Is there a presumption of innocence in this instance? I am stronger emotionally now and feel I was pressured and bullied by the police. They sent me a bill for 36k five days after the accident to my hospital bed. I was heavily medicated for weeks but advised of this when able to be
My jaw was crushed on both sides, I have a titanium lower right leg. My public ramis dislodged from my body. I broke my pelvis in 3 places, 2 vertebrae, right shoulder reconstruction and the list goes on. Was the policeman meant to answer for admitting he had no police lights, no police sirens and speeding 40kms up the freeway ?
First, let me say I’m sorry to hear of your accident and your injuries. I hope you recover as well as can be expected.
As for your questions, ‘Is there a presumption of innocence in this instance?’ Yes, but the presumption applies to the accused in this case the police officer, not to the other driver (in this case, you). In every criminal prosecution the Crown must prove the case against the accused beyond reasonable doubt. You say the officer entered a ‘guilty plea’ so he must have been charged with an offence – what offence we don’t know but he was charged, and the matter went to court. So as for your second question ‘Was the policeman meant to answer for admitting he had no police lights, no police sirens and speeding 40kms up the freeway?’ the answer is that he did answer for that. He was charged with an offence, entered a plea of guilty and was sentenced (even if that sentence was a no conviction order).
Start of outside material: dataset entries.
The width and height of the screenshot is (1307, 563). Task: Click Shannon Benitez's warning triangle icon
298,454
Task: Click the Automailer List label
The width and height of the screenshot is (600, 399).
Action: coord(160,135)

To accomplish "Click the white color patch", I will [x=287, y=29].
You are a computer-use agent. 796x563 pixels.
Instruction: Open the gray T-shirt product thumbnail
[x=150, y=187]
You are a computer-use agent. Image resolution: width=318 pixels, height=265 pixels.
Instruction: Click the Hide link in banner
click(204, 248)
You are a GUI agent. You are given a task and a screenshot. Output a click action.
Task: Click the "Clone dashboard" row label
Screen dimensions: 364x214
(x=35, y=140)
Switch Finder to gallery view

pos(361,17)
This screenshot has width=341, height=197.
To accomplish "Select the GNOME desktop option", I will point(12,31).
An emergency vehicle is exempt from the road rules if the driver is sounding a warn and has red/blue lights flashing. A police officer can also enjoy an exemption even without the siren and/or beacons ‘if it is reasonable— (a) not to display the light or sound the alarm…’ (Road Safety Road Rules 2017 (Vic) r 305(2)). This exemption does not apply to offences outside the road rules, eg dangerous driving. But clearly this officer did not have, nor did he claim to have, an exemption. He entered a plea of guilty, so he admitted that for whatever offence he was charged with, he had no exemption.
What I infer you really mean is that you think the sentence, ie no conviction, was inadequate. But sentencing is a really complex matter that takes into account much more than the consequences of one’s actions. The issues here might have been what was the officer responding to? What were the circumstances? How long had he been driving and what was his driving record like? How long had he been a police officer and what was his police driving record like? What impact would the outcome have on his career? What factors contributed to the accident. Sentencing is not meant to make the offender suffer on a similar scale to the person affected by the crime, but, amongst other things, to deter future offending. There may have been little reason to think this person would be a repeat offender.
Whilst the outcome (ie the impact on you) is relevant to the charge eg negligent driving, or dangerous driving causing GBH etc and so is in part relevant to sentence it is not the only or even the most significant issue. The driver’s criminality would be the same whether or not there was an accident so critical issues are why were they driving like that at that time.
The punishment imposed on the officer also makes no difference to the compensation paid by an organisation like the TAC.
The short answer to the question ‘Was the policeman meant to answer for admitting he had no police lights, no police sirens and speeding 40kms up the freeway?’ is that if he was charged with an offence and was sentenced by a court, even if that sentence is a decision not to impose a conviction, then he has answered for it. He has appeared in court, he has given his answer, and the judge has determined the penalty to be applied in that case.